Privacy policy

Privacy Policy

Register description in accordance with Section 10 of the Finnish Personal Data Act (523/99):

1. Data Controller

Drumtailor Percussion

Linnankoskenkatu 29 B 4, 06100 Porvoo

Business ID: 3456304-7

2. Person Responsible for Register Matters

Teemu Patala

drumtailor@gmail.com

3. Name of the Register

Online store customer register

4. Purpose of Processing Personal Data

Personal data is processed in relation to online order payments, invoicing and debt collection, marketing, customer relationship management and development, and for statistical purposes. Data will not be used for direct marketing without consent.

5. Data Contained in the Register

* Name

* Address

* Email address

* Phone number

* Order details

* Direct marketing consent

* Information provided by the customer related to customer relationship management and/or marketing

6. Regular Sources of Information

Statistical information is collected through product orders. You may request deletion of your data in writing from the data controller. Correspondence is also stored in email. The customer is responsible for the information they share if they contact us via social media. Social media channels collect and store messages for their own purposes without our knowledge. Please be aware of this if you contact us via social media.

7. Disclosure of Data

The data controller may disclose customer information within the limits permitted and required by applicable legislation, for example:

* In connection with a business acquisition

* For invoicing or debt collection

* For resolving disputes in legal proceedings or consumer protection matters

* In other comparable situations

* In legally binding mandatory situations

The online store account statement includes the customer's name and email address. Account statements are also processed by an accounting firm.

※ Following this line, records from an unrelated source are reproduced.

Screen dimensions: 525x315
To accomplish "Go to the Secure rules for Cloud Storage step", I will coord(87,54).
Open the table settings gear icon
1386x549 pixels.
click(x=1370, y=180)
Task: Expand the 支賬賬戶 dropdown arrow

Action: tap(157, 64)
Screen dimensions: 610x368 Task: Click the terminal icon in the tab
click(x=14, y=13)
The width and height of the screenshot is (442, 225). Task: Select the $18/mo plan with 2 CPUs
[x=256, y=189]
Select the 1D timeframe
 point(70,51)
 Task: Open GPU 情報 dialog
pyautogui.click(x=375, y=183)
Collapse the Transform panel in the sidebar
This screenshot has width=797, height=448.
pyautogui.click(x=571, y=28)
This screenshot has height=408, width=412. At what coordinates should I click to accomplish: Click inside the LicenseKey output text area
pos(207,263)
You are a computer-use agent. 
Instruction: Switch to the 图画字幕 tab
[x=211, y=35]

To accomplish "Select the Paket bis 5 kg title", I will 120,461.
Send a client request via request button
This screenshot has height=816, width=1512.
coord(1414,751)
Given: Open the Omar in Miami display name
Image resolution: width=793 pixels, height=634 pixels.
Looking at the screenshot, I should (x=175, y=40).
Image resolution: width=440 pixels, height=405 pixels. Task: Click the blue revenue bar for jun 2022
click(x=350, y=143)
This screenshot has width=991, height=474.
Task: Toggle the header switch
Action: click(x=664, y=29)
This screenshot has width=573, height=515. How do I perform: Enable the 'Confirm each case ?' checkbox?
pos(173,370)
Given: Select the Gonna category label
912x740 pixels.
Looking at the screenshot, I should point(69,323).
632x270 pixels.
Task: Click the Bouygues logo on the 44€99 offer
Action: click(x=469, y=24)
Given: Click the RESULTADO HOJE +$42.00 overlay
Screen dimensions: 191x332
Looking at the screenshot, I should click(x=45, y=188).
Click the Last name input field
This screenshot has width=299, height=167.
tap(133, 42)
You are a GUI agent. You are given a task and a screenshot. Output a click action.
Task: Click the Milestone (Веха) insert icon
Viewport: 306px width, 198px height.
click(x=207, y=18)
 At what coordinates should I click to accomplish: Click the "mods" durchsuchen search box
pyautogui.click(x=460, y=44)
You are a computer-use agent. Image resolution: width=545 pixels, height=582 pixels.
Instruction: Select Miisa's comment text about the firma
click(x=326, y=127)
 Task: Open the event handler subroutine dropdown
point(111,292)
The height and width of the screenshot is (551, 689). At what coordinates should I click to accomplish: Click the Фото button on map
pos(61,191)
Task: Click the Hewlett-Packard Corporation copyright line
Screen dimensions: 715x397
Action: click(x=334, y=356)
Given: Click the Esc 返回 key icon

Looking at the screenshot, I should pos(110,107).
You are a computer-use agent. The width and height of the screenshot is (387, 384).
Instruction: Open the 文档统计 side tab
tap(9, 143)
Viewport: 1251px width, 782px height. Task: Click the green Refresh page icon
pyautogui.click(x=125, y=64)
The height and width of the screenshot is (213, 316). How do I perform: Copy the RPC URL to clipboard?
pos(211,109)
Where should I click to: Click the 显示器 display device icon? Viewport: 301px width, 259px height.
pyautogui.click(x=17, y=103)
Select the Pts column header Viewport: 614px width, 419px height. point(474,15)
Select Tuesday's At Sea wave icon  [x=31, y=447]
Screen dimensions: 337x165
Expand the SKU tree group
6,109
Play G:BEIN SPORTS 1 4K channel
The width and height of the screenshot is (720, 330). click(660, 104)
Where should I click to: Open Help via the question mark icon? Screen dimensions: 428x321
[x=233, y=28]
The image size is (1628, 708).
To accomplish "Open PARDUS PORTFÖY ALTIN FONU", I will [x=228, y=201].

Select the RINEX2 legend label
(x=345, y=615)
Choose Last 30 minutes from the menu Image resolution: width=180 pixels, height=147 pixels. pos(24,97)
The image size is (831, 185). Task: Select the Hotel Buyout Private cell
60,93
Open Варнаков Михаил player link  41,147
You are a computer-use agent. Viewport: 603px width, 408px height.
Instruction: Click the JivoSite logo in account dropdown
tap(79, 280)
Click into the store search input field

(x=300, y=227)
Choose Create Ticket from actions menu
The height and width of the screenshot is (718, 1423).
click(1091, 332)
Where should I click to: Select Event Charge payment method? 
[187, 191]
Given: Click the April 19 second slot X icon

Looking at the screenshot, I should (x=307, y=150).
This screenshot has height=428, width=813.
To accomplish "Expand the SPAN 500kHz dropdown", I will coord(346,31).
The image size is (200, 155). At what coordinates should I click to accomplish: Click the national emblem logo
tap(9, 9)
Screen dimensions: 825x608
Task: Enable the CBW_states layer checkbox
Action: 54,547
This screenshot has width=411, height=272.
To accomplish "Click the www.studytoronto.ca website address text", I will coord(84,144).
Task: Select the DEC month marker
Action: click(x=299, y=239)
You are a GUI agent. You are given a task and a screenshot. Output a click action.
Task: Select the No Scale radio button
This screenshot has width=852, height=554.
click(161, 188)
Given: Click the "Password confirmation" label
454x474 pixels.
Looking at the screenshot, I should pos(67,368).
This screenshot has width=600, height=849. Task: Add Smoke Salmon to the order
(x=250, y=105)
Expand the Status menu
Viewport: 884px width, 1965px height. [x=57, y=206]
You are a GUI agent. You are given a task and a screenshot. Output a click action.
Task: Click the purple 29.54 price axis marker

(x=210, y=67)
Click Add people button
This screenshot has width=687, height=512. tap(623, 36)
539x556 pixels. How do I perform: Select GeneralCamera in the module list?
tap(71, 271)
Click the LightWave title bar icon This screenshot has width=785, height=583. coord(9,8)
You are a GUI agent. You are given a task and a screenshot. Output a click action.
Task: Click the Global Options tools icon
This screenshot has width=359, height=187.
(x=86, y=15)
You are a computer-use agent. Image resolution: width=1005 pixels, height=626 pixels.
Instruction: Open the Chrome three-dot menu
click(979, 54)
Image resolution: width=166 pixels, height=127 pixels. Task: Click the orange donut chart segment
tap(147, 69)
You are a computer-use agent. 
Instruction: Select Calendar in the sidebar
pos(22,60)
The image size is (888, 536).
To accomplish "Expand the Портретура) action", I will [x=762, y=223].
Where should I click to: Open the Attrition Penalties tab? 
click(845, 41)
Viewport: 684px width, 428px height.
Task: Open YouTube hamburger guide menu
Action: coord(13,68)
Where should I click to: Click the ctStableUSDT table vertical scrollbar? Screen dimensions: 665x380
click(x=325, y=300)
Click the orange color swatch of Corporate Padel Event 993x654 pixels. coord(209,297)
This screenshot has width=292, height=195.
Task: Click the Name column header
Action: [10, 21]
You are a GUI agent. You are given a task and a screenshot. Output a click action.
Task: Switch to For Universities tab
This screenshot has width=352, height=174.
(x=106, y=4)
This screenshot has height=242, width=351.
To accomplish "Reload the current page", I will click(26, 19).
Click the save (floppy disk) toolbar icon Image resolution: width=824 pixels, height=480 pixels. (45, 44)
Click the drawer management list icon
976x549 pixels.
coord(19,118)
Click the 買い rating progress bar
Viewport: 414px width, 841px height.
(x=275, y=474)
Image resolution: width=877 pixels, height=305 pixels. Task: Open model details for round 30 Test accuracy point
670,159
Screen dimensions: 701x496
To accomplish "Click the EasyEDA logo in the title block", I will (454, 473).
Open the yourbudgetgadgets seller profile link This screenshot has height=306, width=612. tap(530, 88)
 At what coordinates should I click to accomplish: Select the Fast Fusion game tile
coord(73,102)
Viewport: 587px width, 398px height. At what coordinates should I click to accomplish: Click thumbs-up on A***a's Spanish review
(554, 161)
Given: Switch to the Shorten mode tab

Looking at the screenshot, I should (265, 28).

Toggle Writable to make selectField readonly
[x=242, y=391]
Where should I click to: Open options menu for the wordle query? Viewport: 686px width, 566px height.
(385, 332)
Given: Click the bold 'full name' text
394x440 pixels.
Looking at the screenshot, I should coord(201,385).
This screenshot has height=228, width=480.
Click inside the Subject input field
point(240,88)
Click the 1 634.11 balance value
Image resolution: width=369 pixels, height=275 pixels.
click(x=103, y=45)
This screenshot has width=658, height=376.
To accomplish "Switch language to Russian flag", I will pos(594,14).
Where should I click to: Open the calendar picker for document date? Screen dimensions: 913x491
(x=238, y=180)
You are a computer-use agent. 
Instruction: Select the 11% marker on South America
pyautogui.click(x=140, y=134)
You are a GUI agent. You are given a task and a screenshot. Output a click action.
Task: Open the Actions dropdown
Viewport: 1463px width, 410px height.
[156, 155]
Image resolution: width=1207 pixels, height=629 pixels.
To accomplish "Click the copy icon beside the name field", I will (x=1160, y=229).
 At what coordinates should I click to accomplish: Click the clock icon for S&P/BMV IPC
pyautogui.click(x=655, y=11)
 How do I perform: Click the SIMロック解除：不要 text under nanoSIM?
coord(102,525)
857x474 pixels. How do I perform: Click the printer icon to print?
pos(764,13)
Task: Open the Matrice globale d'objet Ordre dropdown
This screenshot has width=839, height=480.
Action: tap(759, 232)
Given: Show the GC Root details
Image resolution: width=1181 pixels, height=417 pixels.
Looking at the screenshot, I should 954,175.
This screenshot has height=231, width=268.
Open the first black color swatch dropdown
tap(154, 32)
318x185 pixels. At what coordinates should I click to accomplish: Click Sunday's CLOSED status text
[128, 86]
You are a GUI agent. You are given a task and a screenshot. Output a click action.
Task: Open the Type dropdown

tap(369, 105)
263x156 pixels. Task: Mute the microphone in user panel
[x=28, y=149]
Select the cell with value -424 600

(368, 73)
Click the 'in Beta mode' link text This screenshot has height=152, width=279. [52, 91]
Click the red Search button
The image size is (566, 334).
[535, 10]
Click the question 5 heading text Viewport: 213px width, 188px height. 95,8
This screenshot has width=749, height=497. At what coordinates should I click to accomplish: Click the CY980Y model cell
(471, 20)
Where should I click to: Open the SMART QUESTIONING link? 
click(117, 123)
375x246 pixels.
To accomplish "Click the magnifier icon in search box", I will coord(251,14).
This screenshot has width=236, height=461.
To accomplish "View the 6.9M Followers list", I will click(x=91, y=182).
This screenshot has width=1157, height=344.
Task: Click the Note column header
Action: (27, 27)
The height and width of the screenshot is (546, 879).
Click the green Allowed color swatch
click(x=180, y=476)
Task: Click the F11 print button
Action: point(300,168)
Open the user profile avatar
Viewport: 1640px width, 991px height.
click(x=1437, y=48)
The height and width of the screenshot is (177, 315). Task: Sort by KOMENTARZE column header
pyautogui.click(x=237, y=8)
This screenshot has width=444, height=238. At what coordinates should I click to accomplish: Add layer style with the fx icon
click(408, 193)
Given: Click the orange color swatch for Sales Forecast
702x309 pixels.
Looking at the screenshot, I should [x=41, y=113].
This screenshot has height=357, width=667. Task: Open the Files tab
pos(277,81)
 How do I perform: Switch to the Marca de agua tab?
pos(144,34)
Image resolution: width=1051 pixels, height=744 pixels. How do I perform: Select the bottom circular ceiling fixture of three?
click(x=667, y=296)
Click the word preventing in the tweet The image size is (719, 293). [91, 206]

The customer has the right, once per year, to review their data free of charge, and the data controller must correct any inaccurate information. Requests must be submitted in writing (by signed letter sent by post) to the data controller, including a printed clarification of the sender's name.

Within the limits permitted by law, the customer also has the right to be forgotten.

8. Principles of Register Protection

The data controller's information systems and files are protected by technical security measures commonly used in business operations. Access to the register requires a personal username and password, which are granted only to members of the data controller's staff whose role and duties require such access.

The following parties may become aware that you are our customer:

* Facebook: [https://www.facebook.com/business/gdpr](https://www.facebook.com/business/gdpr)

* Google services (Gmail, Google Drive, etc.): [https://policies.google.com/privacy?hl=fi&fg=1](https://policies.google.com/privacy?hl=fi&fg=1)

* Webnode: [https://www.webnode.com/privacy-policy/](https://www.webnode.com/privacy-policy/)

9. Personal Data Breaches

Data protection breaches will be reported to the relevant parties in accordance with the GDPR, and the company is committed to complying with the Regulation.

10. Changes to the Privacy Policy

The company continuously develops its business and therefore reserves the right to amend this privacy policy by notifying users through its services. Changes may also be based on amendments to legislation. We recommend that registered users review the contents of the privacy policy regularly.